On the second day, the attending physician prescribed a sulfa medication called Diamox. Since my dad spoke little English, I held his medical power of attorney and had been his advocate for years. I asked the doctor twice about the risks of this drug specific to my dad. The doctor told me there were NO risks and he mentioned nothing about sulfa. When we expressed concerns about the drug causing metabolic acidosis, the doctor got irritated and said, “I have been a pulmonologist for over 25 years and have treated many COPD patients with Diamox. You people need to stand back and let me do my job.” We were intimidated by his abrupt mannerism. This was a deadly mistake.
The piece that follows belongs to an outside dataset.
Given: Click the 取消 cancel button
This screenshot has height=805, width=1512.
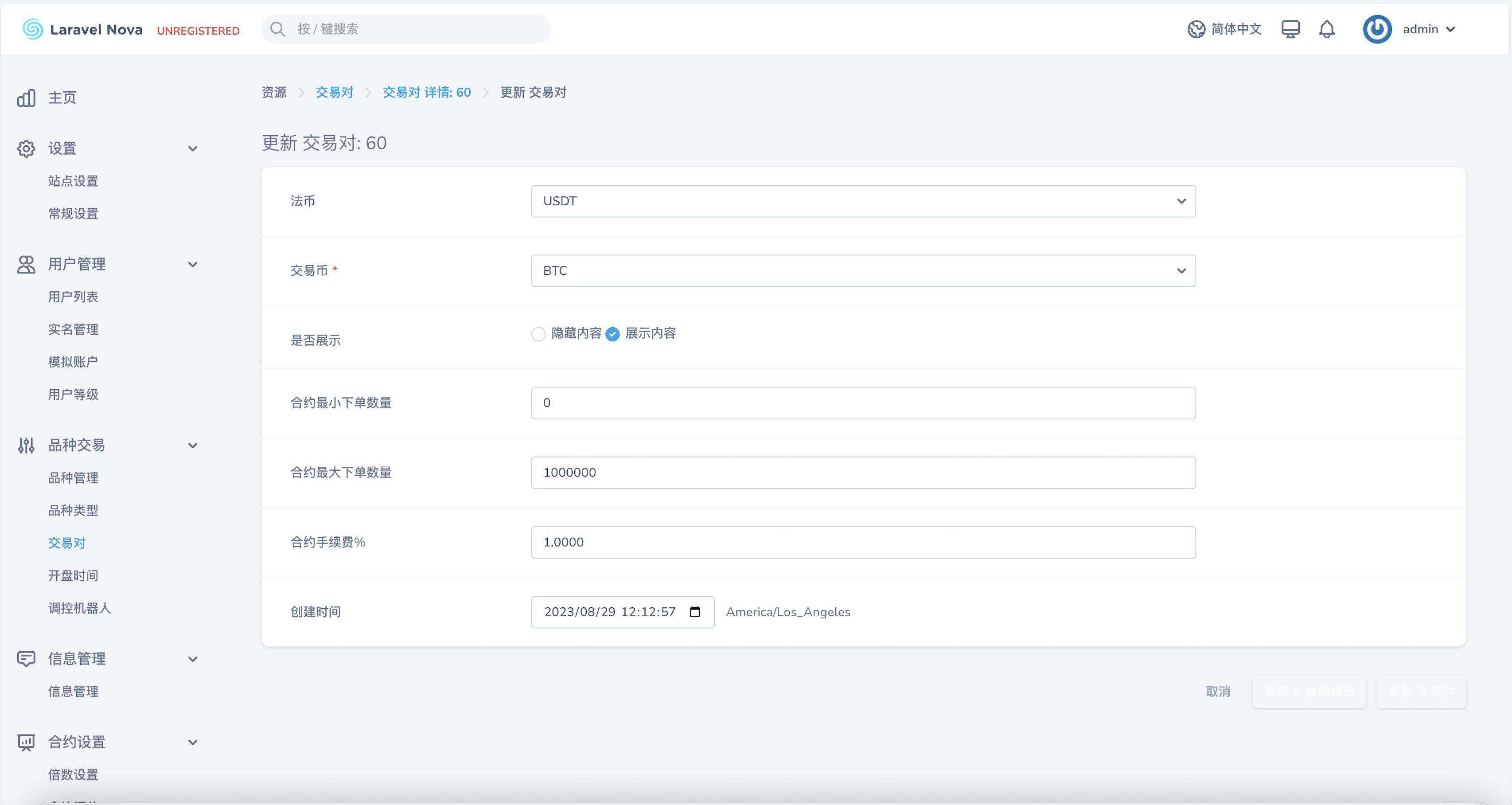Looking at the screenshot, I should [x=1218, y=692].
Diamox caused a cascade of irreversible harm; first, ten episodes of diarrhea in two days, and then worsened breathing due to drug-induced acidosis. Shortly after the fourth dose, my dad complained of dizziness and headache as his blood pressure plummeted. To raise his life-threatening low blood pressure, the hospital pumped large amounts of IV fluids in a short amount of time. This severely compromised my dad’s heart condition. His whole body swelled up as a result of the induced edema, and his skin started to break down with large blisters and open bedsores. A few days later, my dad suffered acute respiratory failure, acute heart failure, and acute renal injury. We were devastated, helplessly watching my dad slipping away, and not knowing what had caused his sudden, rapid down spiral. My father passed away only two weeks after he was admitted. On admission, he had been recorded as being “alert,” “smiling,” “chatting with family,” and finishing 100% of hospital-provided meals.
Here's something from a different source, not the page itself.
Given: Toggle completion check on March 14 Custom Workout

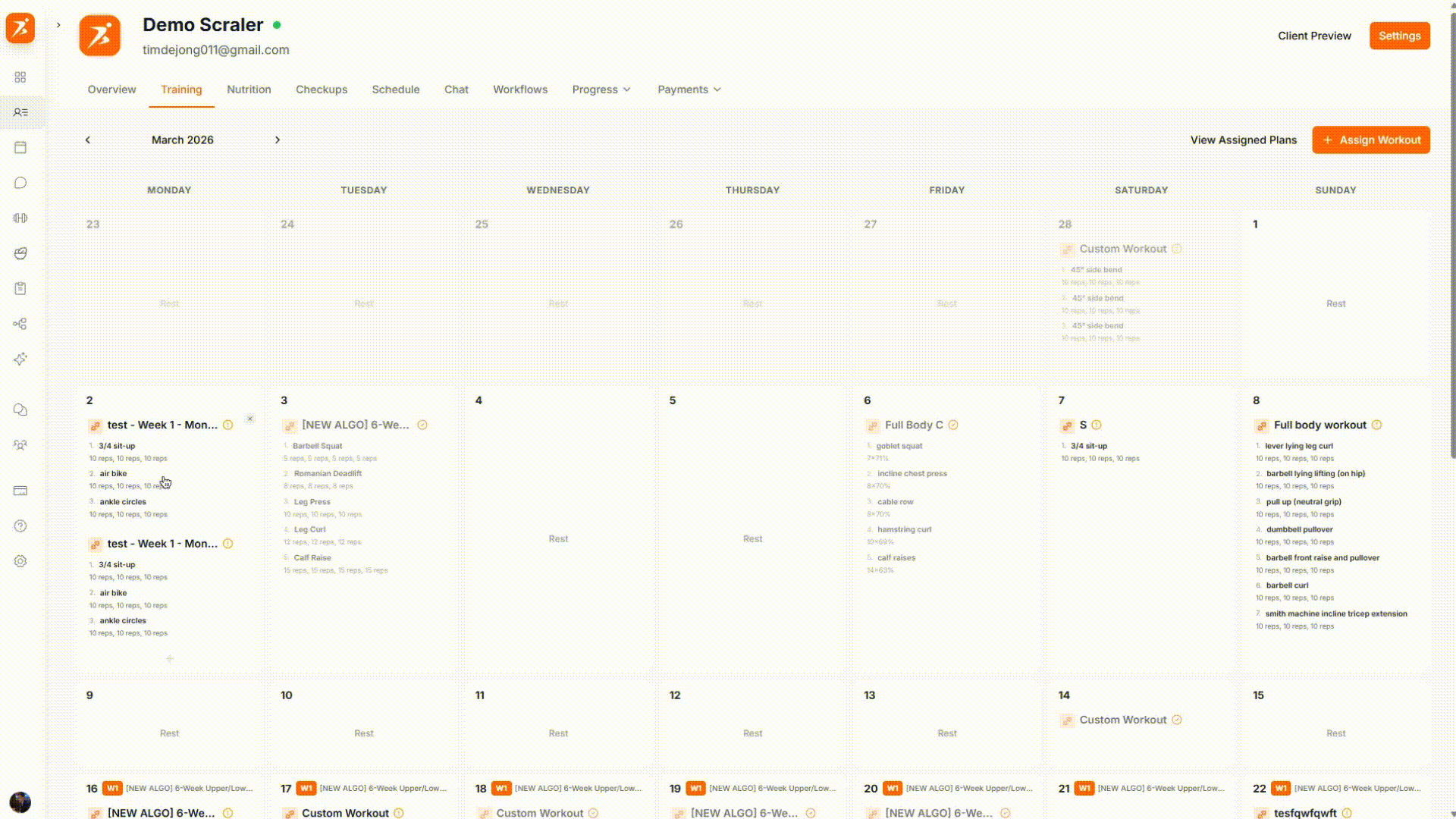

Later, we found out that the hospital pharmacist had warned the doctor that my dad had a risk of anaphylaxis from this drug. Without any emergency, the doctor went ahead and ordered my dad to be monitored and to stop Diamox if anaphylaxis occurred. We learned that metabolic acidosis is a well-known side effect of Diamox and that Diamox can actually worsen carbon dioxide retention and respiratory failure in patients with chronic obstructive pulmonary disease (COPD). For these reasons the off-label use of this drug as a respiratory stimulant is no longer recommended for severe COPD patients like my dad. The treating physician, who had never passed the board examination in his field of pulmonology, claimed that there are no negative effects of Diamox on severe COPD patients and he denied that Diamox is a sulfonamide.